| AIM OF THE TASK |
With the line containing "Image resolution: width=653" as the starting point, output the remaining lines of the data exactly as they are, through the last.

^^^^

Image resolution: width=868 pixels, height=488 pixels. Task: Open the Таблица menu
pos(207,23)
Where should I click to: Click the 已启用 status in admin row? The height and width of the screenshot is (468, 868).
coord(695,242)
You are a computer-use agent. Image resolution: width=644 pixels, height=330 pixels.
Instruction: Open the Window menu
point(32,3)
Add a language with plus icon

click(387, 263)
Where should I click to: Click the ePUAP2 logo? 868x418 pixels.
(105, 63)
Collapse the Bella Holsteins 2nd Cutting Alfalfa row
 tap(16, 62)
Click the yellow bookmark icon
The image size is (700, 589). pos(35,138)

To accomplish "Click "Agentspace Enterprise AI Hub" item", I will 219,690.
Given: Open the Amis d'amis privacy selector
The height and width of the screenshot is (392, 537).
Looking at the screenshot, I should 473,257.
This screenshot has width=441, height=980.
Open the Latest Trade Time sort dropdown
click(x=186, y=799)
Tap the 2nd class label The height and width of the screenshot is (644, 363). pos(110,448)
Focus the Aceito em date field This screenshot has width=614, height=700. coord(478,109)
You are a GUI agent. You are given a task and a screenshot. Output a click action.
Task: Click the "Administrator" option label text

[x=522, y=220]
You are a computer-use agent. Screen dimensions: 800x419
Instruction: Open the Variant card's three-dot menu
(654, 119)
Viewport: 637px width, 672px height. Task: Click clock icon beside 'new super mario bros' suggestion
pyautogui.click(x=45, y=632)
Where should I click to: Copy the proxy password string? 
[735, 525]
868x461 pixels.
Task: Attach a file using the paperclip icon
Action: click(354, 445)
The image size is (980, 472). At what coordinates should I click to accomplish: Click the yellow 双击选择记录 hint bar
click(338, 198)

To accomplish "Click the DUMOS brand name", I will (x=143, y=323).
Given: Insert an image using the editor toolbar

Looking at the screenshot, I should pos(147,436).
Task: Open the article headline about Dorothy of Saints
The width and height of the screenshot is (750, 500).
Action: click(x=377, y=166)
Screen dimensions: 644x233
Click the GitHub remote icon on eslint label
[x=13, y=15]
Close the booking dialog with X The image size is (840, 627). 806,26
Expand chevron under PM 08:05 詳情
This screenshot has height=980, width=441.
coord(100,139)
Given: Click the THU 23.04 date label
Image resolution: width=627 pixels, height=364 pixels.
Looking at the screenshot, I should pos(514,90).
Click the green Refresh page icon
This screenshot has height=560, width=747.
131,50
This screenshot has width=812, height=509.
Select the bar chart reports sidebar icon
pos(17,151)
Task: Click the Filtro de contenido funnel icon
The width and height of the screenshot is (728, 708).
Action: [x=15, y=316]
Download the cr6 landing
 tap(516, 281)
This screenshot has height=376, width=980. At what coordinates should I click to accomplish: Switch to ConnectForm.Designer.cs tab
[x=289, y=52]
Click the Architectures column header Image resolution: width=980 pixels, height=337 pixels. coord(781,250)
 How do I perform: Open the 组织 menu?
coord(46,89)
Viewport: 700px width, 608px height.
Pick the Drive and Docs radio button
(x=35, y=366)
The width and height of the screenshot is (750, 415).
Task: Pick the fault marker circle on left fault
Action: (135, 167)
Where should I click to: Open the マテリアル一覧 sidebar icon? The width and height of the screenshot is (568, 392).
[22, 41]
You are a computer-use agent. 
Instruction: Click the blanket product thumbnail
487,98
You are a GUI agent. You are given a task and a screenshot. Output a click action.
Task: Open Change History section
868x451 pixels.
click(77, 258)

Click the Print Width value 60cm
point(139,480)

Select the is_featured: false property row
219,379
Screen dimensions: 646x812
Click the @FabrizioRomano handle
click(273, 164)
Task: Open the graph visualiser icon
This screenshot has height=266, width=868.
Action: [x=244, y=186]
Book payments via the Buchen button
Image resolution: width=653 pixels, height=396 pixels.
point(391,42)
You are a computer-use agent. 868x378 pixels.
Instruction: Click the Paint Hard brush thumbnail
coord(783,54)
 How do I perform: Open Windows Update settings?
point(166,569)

^^^^

| SOLUTION TO THIS TASK |
Image resolution: width=653 pixels, height=396 pixels.
point(391,42)
You are a computer-use agent. 868x378 pixels.
Instruction: Click the Paint Hard brush thumbnail
coord(783,54)
 How do I perform: Open Windows Update settings?
point(166,569)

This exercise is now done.